VTX-801 is an AAV-based gene therapy for Wilson’s disease. VTX-801 contains a corrective version of the ATP7B gene, which is malfunctioning in patients affected with Wilson’s disease, and is currently under clinical evaluation in a Phase 1/2 clinical safety and efficacy study (GATEWAY) with a 12-week readout. VTX-801 received US and EU Orphan Drug Designation (ODD), and fast track designation by FDA.

VTX-802

PFIC 2

VTX-802 is an AAV-based gene therapy for patients with Progressive Familial Intrahepatic Cholestasis Type 2. It delivers a codon-optimized version of the BSEP gene to the liver and is currently under preclinical testing.

VTX-803

PFIC 3

VTX-803 is an AAV-based gene therapy for patients with Progressive Familial Intrahepatic Cholestasis Type 3. It delivers a codon-optimized version of the MDR3 gene to the liver and is currently under preclinical testing/IND enabling studies.

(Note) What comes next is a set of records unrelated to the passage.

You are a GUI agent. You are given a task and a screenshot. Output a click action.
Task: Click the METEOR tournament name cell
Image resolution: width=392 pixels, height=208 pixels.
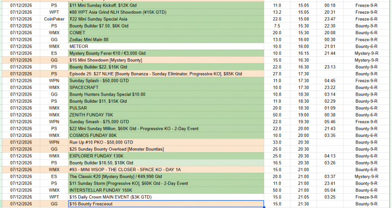click(166, 47)
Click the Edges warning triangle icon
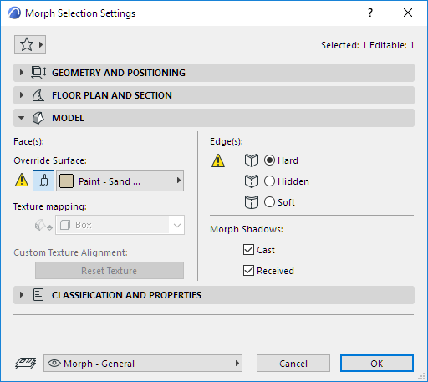This screenshot has width=428, height=382. [x=218, y=160]
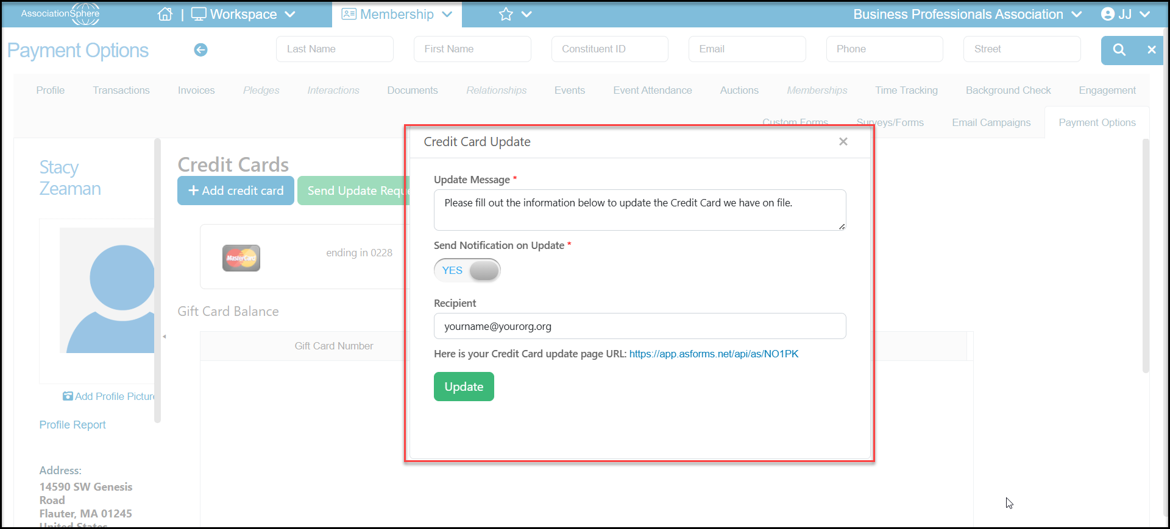Open the Email Campaigns tab
Viewport: 1170px width, 529px height.
(x=991, y=122)
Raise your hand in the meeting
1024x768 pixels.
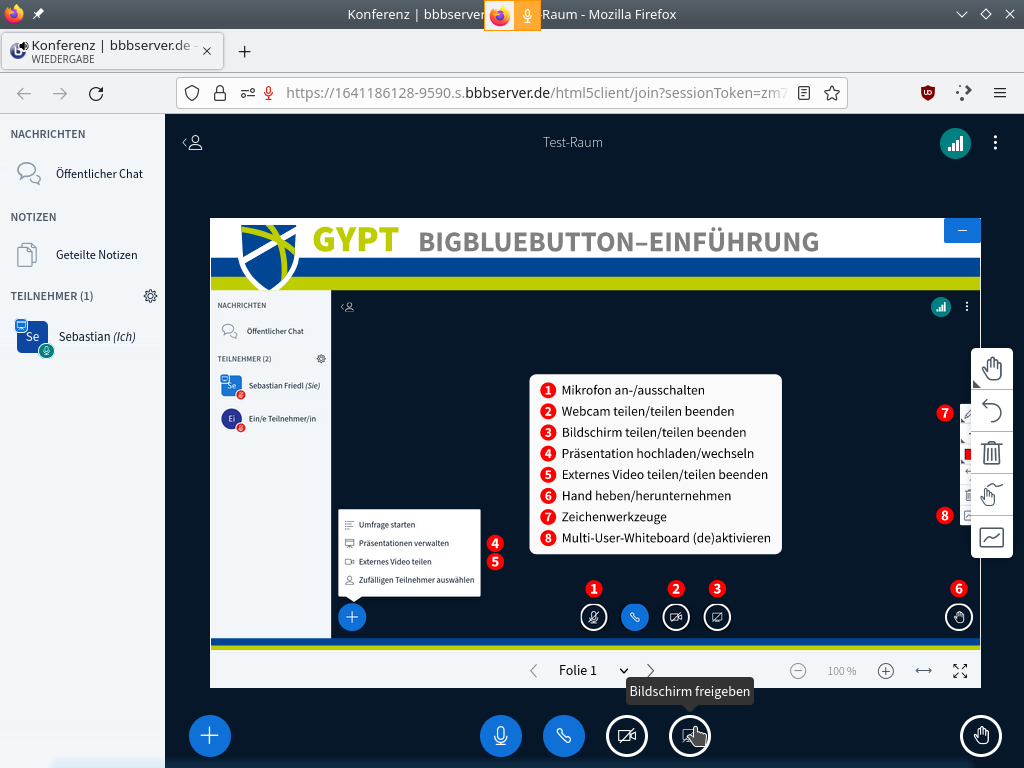[x=980, y=736]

VTX-803 received US and EU Orphan Drug Designation (ODD).

VTX-804

Citrullinemia Type 1

VTX-804 is an AAV-based gene therapy for patients affected by Citrullinemia Type 1. It delivers a codon-optimized version of the ASS1 gene to the liver and is currently under preclinical testing

VTX-805

Undisclose

Undisclosed.

VTX-806

Cerebrotendinous Xanthomatosis
VTX-806 is an AAV-based gene therapy for Cerebrotendinous xanthomatosis (CTX). It delivers a codon-optimized version of the CYP27A1 gene to the liver and is currently under preclinical testing.

VTX-PSM

Sustained Expression

VTX-PSM is a non-integrative viral-based technology aimed to allow sustainability of expression in growing organs and tissues. It allows, without integration into the genome, to replicate the transgene during the mitosis. It is currently under preclinical testing.

VTX-PID

NAbs depletion

VTX-PID is a technology aimed to deplete Neutralizing Antibodies (NAbs) levels for a given AAV serotype, to a level allowing proper AAV transduction and therefore desired efficacy. VTX-PID is developed both for patients presenting NAbs because of a previous infection and therefore non eligible for gene therapy; and for patients in need of gene therapy re-administration in case of loss of efficacy.

Our investors

Strong and Committed Investors

Vivet Therapeutics has investors from both sides of the ocean, bringing strong support, network and long-term commitment.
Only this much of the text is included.